I would like to see:

  • Paediatric dentistry-led MCNs being established and fully operational across the UK, as suggested by the NHS commissioning standards, ensuring equitable access to specialist care pathways supported by an appropriately commissioned specialist paediatric dentistry workforce

  • Mentoring and buddying systems - which could be delivered virtually - to address the relative isolation of some consultants and community-based specialists, who can then in turn support the development of others in the dental team

  • More posts allocated to the training of specialists in paediatric dentistry to address the multilevel under-provision of specialist children's dental services

  • A national commitment to ensuring that specialist posts in the community dental services are remunerated at band C, as was originally intended, in recognition of their additional responsibilities and training

  • Trusts working together to share employment of specialists on a consultancy basis, for training, audit, policy guidance and, most importantly, supporting the local workforce to deliver high-quality care for a wider range of children

  • Collaboration with other specialties; for instance, with colleagues in special care dentistry to agree local priorities (joint trainees across hospital and community can only benefit the future provision of care for the most vulnerable of children).

We need solutions to all these problems, but instead, paediatric dentists are dragged down by the problems we face simply struggling to meet the needs of our patients, as so well expressed in BDJ In Practice11 last year.

Winston Churchill is credited with saying: 'An optimist sees the opportunity in every difficulty'. I am an optimist at a time of enormous difficulty for the dental profession and its patients.
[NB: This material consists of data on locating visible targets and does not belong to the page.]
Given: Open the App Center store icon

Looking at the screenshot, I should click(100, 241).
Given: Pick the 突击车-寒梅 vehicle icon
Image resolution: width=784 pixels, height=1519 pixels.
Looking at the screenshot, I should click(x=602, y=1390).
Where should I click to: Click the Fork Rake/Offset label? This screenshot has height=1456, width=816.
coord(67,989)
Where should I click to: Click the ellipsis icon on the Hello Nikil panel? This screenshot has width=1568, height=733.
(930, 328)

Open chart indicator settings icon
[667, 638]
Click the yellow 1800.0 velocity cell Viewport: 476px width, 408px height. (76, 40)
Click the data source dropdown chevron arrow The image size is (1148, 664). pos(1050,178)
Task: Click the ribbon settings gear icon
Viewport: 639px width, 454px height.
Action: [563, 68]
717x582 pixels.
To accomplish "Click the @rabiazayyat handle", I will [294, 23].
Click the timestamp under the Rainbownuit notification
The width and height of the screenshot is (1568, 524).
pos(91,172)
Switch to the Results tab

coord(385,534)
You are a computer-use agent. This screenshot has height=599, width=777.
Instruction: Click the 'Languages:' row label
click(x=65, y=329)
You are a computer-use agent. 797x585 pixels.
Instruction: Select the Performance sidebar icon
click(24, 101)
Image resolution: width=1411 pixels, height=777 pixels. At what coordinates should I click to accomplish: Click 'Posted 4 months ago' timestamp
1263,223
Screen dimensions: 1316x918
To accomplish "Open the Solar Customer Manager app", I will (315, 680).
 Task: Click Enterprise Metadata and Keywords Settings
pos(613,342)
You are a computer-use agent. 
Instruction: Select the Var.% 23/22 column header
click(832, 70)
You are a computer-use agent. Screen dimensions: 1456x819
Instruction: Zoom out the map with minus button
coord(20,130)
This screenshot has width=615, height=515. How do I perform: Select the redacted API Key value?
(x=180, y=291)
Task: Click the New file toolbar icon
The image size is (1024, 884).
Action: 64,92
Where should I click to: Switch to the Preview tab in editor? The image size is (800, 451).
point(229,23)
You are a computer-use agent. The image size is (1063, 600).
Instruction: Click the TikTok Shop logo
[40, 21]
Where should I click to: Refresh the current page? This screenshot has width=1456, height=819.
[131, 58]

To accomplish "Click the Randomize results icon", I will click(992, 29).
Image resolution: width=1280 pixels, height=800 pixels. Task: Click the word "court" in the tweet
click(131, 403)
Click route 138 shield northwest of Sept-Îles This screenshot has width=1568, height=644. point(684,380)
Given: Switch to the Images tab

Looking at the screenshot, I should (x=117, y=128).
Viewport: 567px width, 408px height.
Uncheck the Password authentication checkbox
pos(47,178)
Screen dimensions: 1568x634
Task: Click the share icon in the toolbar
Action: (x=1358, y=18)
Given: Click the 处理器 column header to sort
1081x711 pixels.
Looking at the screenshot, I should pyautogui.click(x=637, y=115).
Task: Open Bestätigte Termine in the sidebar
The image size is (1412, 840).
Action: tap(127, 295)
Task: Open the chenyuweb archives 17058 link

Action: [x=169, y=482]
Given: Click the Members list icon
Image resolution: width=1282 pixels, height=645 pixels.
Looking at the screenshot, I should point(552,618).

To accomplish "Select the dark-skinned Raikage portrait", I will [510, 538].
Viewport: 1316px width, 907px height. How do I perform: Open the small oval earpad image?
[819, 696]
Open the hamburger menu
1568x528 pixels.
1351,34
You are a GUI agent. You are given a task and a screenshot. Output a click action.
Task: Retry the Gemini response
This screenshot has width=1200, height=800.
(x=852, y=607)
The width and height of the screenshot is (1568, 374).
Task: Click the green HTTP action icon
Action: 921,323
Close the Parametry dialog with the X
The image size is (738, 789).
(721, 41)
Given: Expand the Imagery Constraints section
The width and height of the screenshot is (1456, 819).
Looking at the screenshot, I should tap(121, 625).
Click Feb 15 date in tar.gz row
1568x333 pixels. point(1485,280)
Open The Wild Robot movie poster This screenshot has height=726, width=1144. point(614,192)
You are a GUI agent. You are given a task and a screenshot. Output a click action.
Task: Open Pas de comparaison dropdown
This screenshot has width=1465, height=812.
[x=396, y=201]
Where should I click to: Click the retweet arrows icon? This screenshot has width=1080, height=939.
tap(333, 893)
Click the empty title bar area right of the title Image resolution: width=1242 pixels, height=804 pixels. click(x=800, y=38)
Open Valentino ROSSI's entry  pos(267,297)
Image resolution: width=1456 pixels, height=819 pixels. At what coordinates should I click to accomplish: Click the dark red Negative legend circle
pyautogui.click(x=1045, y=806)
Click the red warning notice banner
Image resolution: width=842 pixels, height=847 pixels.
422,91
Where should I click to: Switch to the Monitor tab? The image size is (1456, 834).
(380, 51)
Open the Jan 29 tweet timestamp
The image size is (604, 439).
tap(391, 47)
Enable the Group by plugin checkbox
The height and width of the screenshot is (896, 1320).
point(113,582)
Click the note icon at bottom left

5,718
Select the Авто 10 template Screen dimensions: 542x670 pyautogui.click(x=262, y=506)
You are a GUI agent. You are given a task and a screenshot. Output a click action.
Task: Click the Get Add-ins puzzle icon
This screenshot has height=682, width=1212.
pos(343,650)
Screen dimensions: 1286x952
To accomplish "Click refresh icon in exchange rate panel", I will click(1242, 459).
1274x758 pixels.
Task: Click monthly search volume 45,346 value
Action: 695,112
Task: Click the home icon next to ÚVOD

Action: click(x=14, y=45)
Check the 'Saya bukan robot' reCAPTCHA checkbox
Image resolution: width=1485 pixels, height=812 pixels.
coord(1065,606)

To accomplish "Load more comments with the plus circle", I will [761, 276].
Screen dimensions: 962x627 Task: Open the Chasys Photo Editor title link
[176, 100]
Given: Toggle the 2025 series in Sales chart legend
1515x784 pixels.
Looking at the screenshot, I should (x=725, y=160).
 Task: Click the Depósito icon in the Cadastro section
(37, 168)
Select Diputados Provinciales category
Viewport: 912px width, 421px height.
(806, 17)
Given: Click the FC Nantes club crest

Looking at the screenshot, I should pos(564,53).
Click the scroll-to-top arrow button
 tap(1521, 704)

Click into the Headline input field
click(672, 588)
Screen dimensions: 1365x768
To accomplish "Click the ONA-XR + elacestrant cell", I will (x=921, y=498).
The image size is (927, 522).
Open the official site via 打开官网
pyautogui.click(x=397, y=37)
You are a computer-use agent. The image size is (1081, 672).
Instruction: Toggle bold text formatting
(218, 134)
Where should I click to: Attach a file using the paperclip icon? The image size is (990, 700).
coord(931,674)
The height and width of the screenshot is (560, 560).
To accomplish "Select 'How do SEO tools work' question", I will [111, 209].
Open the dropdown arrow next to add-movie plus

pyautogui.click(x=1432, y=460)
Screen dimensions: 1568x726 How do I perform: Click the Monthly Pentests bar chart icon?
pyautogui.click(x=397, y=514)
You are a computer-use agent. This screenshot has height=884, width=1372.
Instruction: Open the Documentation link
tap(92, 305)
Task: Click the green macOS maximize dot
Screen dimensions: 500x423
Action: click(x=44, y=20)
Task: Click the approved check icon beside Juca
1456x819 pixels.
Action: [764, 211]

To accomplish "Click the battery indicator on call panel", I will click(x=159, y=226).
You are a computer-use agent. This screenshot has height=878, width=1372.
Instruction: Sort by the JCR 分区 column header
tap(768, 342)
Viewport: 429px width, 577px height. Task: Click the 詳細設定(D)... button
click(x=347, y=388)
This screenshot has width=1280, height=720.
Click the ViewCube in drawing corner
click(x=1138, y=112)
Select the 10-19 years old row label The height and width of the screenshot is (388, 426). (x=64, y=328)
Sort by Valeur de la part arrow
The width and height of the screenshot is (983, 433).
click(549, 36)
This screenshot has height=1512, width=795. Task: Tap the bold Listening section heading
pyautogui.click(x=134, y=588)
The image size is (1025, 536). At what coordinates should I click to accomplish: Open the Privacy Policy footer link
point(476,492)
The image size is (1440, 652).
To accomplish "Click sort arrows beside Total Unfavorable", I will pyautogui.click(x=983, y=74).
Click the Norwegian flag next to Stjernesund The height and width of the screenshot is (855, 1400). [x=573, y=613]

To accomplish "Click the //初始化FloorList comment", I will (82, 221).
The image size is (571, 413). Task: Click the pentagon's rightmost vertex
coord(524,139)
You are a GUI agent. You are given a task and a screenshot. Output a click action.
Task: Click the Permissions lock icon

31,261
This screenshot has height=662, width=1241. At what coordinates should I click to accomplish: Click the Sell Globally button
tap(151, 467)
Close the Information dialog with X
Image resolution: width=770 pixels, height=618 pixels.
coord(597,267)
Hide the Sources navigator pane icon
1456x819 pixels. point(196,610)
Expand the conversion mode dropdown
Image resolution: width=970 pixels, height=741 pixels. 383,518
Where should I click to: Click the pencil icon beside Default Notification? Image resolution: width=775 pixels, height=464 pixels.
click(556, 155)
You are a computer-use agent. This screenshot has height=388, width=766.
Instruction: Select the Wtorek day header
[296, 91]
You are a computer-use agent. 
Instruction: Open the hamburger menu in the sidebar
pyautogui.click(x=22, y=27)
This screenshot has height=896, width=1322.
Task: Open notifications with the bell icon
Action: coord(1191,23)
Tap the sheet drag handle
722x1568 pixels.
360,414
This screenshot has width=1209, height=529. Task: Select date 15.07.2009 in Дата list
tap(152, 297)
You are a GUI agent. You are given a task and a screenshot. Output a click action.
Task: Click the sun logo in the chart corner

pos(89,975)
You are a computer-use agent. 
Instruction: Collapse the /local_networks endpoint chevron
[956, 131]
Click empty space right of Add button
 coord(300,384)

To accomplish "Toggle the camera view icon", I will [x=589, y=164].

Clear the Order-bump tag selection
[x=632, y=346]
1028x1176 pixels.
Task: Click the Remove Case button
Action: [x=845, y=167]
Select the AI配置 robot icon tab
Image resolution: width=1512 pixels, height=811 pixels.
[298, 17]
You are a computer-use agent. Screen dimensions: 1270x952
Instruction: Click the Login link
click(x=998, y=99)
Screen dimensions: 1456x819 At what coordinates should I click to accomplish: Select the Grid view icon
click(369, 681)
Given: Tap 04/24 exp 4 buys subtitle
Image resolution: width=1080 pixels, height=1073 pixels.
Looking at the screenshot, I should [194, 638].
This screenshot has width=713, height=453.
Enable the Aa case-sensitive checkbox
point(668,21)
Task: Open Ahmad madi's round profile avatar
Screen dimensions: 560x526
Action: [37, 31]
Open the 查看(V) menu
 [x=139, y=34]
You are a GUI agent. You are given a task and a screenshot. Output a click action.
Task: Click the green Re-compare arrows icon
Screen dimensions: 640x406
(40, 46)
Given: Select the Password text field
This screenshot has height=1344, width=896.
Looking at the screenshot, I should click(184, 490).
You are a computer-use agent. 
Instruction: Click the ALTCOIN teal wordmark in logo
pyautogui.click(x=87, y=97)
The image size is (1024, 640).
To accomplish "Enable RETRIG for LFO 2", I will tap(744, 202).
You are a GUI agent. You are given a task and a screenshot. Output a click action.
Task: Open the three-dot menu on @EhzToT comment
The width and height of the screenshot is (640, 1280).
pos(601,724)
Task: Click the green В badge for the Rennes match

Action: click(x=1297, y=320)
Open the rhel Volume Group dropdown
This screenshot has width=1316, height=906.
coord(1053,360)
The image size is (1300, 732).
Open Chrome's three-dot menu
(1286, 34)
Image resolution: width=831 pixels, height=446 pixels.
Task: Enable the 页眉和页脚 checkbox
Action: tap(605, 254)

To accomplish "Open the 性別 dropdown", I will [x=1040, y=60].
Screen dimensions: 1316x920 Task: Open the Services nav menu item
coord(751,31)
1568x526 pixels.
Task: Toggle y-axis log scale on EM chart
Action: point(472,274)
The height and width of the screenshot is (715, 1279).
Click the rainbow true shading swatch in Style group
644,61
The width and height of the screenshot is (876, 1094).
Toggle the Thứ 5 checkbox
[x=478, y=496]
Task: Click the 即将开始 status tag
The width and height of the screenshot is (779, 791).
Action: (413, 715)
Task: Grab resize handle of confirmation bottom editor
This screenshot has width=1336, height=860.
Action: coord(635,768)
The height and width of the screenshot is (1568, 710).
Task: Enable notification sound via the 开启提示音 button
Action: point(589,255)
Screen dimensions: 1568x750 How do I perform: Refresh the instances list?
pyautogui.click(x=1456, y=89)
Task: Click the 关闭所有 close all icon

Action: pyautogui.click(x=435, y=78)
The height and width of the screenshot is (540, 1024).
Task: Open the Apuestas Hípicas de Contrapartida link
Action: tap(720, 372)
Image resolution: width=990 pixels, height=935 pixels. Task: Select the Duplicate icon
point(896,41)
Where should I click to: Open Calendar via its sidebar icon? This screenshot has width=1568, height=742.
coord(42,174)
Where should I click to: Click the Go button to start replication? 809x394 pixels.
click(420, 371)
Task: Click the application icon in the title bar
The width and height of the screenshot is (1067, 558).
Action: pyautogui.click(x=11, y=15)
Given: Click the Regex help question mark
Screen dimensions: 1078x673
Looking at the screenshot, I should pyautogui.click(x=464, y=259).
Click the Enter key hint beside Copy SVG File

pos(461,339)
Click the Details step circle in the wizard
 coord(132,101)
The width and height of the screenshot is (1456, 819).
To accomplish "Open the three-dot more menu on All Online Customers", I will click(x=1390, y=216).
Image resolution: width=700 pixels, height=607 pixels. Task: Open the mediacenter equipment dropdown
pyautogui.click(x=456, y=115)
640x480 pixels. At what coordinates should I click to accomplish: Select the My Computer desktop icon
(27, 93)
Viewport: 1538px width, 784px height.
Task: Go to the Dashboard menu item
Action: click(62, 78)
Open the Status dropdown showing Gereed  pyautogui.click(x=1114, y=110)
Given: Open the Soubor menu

COVID-19 has made us think outside of the box and it has been liberating. Microsoft Teams and Zoom meetings have been used to share resources, rapidly produce new guidelines, and support consultants and specialists. Many paediatric dentistry units have remained very busy throughout the pandemic and, to support this within the BSPD, we have worked together more closely than ever.

Has this shown us the way forward? Has this showcased a potential model of support for non-consultant specialists working outwith hospitals? The answer is a resounding yes!

We need change now. It's not just the shortage of specialists which must be addressed, but geographical distribution and balancing of specialist grades. Without addressing both, the opportunities for more efficient and effective management of child dental problems by an appropriately trained and supported multi-professional team (as has been achieved in orthodontics) will not come to fruition. It is my contention that children have waited long enough. We know the obstacles and we know what needs to be done. All that is required is the leadership, opportunity and the impetus before it's too late.